A aplicação do n.º 4 do art. 191.º do nCPC à notificação do requerido, a que alude o artigo 12.º do regime anexo ao Decreto-Lei n.º 269/98 só poderia basear-se num argumento de identidade de razões. No entanto, esta identidade não existe na situação em apreço, pois que, no caso de, no procedimento de injunção, se frustrar a notificação por via postal registada, realiza-se a notificação por via postal simples com prova de depósito (art. 12.º, n.º 4 e 5, do regime anexo ao Decreto-Lei n.º 269/98).
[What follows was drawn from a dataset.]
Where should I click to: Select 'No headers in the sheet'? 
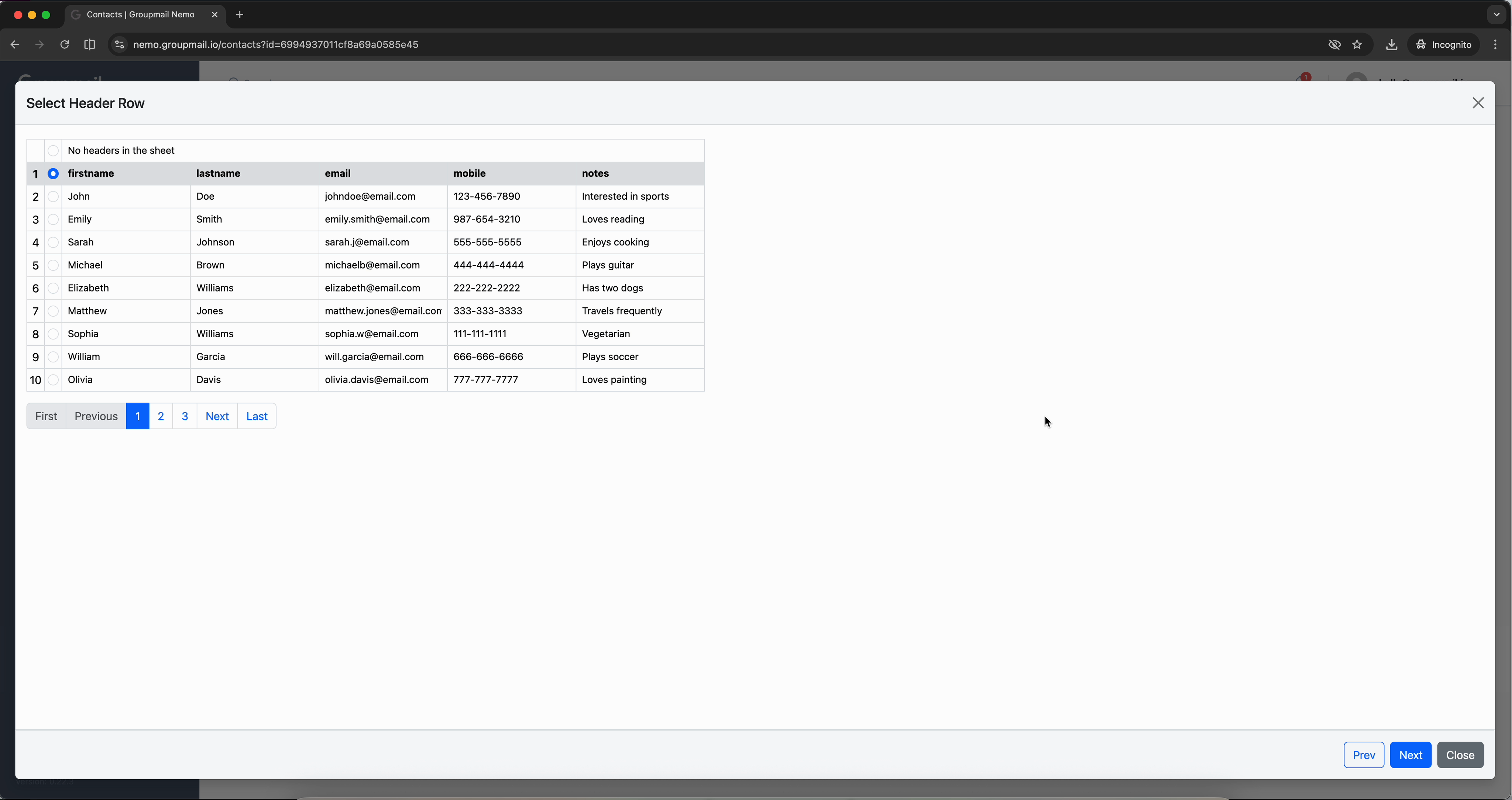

Dito de outro modo: a aplicação do disposto no n.º 4 do art. 191.º do nCPC só seria pensável se a notificação do requerido seguisse o regime da citação do réu. Não é isso, todavia, que sucede: no caso de se frustrar a notificação por carta registada com aviso de receção, há que observar o disposto no art. 12.º, n.º 4 e 5, do regime anexo ao Decreto-Lei n.º 269/98. Assim, há que concluir que a falta do cumprimento do estabelecido em qualquer destes preceitos gera, automaticamente, a nulidade da notificação do requerido.

Por consequência, o juiz, face à preterição de alguma das formalidades legais previstas no art. 12.º do anexo ao Decreto-Lei n.º 269/98, deve julgar procedente a nulidade da notificação, mesmo que o requerido, em embargos deduzidos à execução, não tenha cumprido o ónus da prova do prejuízo resultante dessa preterição para a sua defesa.